Update:  Thanks to a comment from Cesar Crash, we are confident this is a Linden Prominent Moth Caterpillar, Ellida caniplaga, which is pictured on BugGuideBugGuide notes “The larvae feed on the leaves of basswood (=linden)” and “The larvae are rarely seen (for many years the description of the caterpillar was not known) because they usually feed high in the canopy of basswood trees; they are most likely to be observed descending the trunk of the tree enroute to their pupation site in the soil.”

Thanks so much.  I do have a very tall linden tree nearby and this bug must’ve dropped from the top onto my deck.    Never seen one like it before
What's That Bug? does not endorse extermination

Subject:  HI, is this tomato worm?
Geographic location of the bug:  SW Michigan
Date: 08/01/2019
Time: 09:43 AM EDT
Your letter to the bugman:  Hi is this a good ol tomoato worm or? Thanks so much!
How you want your letter signed:  Jules

Cecropia Caterpillar

Dear Jules,
Your submission was perfectly timed to be selected as our Bug of the Month for August 2019.  We suspect your “tomoato worm” is a Tobacco Hornworm, the caterpillar most commonly associated with tomatoes.  This Cecropia Caterpillar is a member of the Giant Silkmoth family Saturniidae.  It most likely left its food plant to search for a suitable site for pupation.  The adult Cecropia Moth is a gorgeous creature.

Yay, thank you! that was a quick response too.

What's That Bug? does not endorse extermination

Subject:  Giant Caterpillar Found!
Geographic location of the bug:  Mexico, Guanajuato State
Date: 07/30/2019
Time: 12:58 AM EDT
Your letter to the bugman :  Hi there!

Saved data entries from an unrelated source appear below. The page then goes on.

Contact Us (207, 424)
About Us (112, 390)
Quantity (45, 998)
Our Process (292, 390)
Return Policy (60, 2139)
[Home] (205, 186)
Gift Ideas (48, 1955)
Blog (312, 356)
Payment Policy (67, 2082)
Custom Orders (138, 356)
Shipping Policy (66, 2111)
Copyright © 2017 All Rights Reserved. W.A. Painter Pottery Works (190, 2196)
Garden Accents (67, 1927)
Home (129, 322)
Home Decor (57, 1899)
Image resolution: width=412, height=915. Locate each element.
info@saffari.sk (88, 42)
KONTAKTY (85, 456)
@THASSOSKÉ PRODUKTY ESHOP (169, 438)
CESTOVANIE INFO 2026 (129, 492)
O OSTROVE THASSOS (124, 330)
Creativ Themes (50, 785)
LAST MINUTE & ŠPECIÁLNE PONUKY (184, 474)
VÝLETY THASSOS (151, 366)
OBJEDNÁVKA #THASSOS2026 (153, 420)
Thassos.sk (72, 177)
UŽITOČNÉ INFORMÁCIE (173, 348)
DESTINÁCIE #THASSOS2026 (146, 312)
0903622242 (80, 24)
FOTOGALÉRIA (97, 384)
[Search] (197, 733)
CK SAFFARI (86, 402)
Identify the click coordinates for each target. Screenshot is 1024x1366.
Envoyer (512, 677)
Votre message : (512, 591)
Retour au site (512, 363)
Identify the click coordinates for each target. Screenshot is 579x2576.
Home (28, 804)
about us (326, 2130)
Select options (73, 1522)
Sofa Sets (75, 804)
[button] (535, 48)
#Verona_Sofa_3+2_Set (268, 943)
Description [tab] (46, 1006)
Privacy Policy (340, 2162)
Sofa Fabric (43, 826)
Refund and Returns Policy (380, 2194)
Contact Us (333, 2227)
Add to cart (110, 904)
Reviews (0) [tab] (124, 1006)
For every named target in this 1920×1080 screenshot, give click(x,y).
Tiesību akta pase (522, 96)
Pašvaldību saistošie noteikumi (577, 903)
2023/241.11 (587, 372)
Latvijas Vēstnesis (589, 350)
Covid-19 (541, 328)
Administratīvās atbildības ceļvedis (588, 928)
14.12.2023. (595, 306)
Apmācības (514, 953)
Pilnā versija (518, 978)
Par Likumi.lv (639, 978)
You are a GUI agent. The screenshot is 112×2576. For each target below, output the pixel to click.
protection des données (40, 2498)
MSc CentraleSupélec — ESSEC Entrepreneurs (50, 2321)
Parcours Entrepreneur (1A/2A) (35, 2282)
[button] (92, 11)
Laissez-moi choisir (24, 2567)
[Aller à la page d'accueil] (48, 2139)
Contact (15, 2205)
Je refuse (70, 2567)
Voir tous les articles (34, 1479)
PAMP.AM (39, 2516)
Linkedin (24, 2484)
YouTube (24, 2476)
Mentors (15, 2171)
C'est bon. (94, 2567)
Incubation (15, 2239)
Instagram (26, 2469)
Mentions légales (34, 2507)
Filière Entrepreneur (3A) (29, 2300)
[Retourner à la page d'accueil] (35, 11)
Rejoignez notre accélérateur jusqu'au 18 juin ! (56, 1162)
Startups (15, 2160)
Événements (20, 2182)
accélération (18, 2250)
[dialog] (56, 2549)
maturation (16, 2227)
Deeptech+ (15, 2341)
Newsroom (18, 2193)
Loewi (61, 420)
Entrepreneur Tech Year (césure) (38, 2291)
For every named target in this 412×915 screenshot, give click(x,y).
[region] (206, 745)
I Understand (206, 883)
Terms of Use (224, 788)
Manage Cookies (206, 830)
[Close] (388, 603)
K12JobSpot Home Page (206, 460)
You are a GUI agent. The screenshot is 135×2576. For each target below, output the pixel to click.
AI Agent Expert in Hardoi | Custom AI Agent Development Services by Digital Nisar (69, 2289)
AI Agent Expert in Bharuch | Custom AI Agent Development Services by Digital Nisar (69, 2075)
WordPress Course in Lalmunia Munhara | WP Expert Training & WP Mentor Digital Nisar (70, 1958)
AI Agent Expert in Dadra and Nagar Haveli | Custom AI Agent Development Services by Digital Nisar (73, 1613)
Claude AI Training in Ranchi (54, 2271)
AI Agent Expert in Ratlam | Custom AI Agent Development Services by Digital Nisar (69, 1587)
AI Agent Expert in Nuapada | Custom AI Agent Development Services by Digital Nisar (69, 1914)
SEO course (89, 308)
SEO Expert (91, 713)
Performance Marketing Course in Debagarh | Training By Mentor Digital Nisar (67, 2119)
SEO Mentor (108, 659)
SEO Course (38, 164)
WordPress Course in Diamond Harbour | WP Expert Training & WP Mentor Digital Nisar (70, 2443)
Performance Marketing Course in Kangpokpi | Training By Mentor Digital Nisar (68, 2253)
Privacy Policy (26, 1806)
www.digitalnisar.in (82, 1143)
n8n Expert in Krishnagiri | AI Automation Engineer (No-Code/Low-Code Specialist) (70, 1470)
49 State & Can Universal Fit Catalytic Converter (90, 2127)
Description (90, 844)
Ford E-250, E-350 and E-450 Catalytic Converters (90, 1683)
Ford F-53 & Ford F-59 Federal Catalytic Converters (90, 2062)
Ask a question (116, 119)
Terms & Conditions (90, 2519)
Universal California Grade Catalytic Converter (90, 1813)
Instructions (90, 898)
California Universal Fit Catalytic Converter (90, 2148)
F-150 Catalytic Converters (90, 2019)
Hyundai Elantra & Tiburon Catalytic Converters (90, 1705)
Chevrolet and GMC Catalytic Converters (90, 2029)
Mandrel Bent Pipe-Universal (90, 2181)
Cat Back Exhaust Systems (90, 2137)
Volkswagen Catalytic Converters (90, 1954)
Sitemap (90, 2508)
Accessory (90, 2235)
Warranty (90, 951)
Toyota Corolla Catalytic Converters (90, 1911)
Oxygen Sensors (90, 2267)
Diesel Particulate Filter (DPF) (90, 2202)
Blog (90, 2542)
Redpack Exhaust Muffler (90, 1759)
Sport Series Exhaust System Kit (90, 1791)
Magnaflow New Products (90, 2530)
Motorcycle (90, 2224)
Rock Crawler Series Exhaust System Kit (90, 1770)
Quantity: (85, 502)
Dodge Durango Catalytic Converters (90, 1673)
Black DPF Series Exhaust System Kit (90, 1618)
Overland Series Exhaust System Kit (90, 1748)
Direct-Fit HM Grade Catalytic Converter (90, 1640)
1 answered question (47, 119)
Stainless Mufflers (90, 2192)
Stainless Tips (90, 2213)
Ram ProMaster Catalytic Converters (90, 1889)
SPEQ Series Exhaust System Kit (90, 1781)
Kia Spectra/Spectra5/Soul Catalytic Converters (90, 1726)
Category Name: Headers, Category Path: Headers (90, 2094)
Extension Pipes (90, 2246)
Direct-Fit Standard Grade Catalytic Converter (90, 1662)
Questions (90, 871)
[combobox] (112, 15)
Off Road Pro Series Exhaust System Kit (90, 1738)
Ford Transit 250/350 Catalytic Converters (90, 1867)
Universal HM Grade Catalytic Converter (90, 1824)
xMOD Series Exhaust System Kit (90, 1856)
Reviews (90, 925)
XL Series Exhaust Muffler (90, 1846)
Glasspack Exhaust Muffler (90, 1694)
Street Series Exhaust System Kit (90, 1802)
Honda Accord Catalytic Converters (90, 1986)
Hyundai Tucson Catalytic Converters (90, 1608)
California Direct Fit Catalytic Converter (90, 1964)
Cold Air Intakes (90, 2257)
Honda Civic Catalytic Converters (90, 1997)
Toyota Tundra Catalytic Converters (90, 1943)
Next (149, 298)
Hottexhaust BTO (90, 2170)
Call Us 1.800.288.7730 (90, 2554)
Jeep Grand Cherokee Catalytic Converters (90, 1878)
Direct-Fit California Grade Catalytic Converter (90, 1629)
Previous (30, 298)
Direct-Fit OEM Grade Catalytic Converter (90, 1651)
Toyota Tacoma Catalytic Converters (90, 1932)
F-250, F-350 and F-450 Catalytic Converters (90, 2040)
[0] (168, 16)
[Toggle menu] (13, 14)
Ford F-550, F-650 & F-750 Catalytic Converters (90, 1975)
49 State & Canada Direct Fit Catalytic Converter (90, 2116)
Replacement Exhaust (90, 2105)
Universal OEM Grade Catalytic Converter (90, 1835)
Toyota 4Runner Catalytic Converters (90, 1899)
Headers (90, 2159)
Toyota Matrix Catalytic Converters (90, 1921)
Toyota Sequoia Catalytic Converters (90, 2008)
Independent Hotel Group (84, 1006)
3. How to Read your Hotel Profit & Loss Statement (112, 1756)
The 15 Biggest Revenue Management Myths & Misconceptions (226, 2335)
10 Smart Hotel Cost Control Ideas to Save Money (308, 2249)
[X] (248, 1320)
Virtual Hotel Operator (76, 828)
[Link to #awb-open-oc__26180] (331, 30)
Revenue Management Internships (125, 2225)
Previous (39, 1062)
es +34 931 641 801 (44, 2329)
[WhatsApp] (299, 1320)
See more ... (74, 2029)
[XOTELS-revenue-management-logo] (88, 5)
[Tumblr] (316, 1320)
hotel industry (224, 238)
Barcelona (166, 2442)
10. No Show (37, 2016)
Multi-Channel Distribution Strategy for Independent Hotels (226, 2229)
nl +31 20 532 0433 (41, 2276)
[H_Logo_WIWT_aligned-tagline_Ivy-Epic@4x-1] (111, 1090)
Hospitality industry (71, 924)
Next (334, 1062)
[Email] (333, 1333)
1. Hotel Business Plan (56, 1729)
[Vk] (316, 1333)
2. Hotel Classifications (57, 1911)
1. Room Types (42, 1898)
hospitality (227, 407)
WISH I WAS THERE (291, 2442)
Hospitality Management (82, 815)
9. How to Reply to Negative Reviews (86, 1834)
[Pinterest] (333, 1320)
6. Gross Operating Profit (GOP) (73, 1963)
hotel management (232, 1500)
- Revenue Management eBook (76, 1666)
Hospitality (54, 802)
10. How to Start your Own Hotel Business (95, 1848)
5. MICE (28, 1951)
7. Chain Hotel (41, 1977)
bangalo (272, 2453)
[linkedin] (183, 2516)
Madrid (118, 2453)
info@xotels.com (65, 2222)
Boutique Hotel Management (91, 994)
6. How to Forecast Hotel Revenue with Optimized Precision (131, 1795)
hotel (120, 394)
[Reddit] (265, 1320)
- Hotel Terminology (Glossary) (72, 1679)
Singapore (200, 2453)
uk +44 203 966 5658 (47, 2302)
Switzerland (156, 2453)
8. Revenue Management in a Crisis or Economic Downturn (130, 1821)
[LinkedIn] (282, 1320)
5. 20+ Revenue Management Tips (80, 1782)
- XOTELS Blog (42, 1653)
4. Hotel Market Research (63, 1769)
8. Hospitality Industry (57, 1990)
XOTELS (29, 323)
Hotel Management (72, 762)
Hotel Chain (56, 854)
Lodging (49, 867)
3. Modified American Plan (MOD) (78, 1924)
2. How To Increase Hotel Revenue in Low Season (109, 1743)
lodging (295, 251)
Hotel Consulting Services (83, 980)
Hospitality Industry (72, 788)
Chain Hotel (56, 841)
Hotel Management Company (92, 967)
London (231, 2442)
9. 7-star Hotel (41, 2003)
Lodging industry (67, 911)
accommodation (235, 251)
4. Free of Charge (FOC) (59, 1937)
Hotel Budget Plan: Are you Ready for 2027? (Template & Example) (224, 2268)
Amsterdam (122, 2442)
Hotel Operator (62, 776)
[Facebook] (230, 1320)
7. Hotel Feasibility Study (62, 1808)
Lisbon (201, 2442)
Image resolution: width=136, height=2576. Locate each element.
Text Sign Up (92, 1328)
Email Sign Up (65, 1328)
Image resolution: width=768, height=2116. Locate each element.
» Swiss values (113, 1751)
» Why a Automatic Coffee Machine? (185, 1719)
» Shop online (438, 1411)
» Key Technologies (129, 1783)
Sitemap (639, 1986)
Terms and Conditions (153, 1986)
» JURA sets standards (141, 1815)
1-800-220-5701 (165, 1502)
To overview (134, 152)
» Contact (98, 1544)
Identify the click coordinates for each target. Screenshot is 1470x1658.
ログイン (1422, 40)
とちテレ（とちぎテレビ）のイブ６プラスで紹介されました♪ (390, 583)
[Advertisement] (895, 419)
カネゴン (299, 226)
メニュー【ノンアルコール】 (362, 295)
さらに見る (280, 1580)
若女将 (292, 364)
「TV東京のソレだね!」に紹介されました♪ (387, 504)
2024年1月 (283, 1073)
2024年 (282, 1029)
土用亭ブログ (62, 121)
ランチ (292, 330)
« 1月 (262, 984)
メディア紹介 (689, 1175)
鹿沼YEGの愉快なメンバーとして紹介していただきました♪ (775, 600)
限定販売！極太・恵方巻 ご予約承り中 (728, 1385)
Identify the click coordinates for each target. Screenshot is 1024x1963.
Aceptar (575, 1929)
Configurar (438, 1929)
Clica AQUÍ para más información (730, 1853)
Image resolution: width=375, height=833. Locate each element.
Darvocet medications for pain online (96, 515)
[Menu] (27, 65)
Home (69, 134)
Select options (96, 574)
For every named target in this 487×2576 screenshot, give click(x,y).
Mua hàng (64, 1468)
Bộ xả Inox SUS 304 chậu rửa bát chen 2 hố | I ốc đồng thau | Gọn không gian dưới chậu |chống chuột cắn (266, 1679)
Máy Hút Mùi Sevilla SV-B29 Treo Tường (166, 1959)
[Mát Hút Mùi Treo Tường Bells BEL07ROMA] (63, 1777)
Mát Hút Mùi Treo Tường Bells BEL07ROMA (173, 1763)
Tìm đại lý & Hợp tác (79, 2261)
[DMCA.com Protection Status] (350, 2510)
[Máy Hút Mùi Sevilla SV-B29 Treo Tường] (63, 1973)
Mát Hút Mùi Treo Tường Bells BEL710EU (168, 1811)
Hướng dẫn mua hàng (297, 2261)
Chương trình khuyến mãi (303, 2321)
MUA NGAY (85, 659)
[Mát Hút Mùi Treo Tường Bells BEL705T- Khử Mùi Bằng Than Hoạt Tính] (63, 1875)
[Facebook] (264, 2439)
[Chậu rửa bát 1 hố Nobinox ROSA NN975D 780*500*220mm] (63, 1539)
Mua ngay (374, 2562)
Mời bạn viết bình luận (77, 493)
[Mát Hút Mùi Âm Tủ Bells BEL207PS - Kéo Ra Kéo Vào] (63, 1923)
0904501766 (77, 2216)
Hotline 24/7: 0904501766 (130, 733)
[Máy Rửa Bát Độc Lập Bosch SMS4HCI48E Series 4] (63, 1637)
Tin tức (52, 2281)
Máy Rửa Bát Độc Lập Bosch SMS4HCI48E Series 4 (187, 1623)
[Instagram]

I was in my yard today and was shocked when I discovered this huge, mauvey colored, black striped caterpillar. I tried searching around the internet to indentify it but I had no luck. It seemed to have a single eye-like pattern in the middle of its butt, which made me think maybe it was a swallowtail, but again I can’t find anything like it. I am really interested in knowing what it is and would be so grateful if you could help! It’s also the summer/hot/rainy season here in Mexico if that helps! Thanks for your efforts!
How you want your letter signed:  Emma

Typhon Sphinx Caterpillar

Dear Emma,
The “single eye-like pattern in the middle of its butt is known as a caudal bump, a mark at the tip of the abdomen that marks the spot where a caudal horn was shed from a prior molt.  Because of that caudal bump, we correctly guessed the genus and then quickly located matching images of a Typhon Sphinx Caterpillar,
Eumorpha typhon, on Sphingidae of the Americas where it states the larval food plant is grape.  Do you have a nearby grape vine?

Typhon Sphinx Caterpillar

Wow thank you for identifying it so quickly! That’s so fascinating! We initially believed that it had fallen off from a vine that runs along our fence and into our courtyard, so that makes perfect sense. Not sure if it is a grape vine however. Yesterday I put it back on the vine, so I’m glad that’s where it wanted to be. Thank you again!

It might have left the vine to find a place to pupate.  Many Sphinx Caterpillars burrow underground to pupate.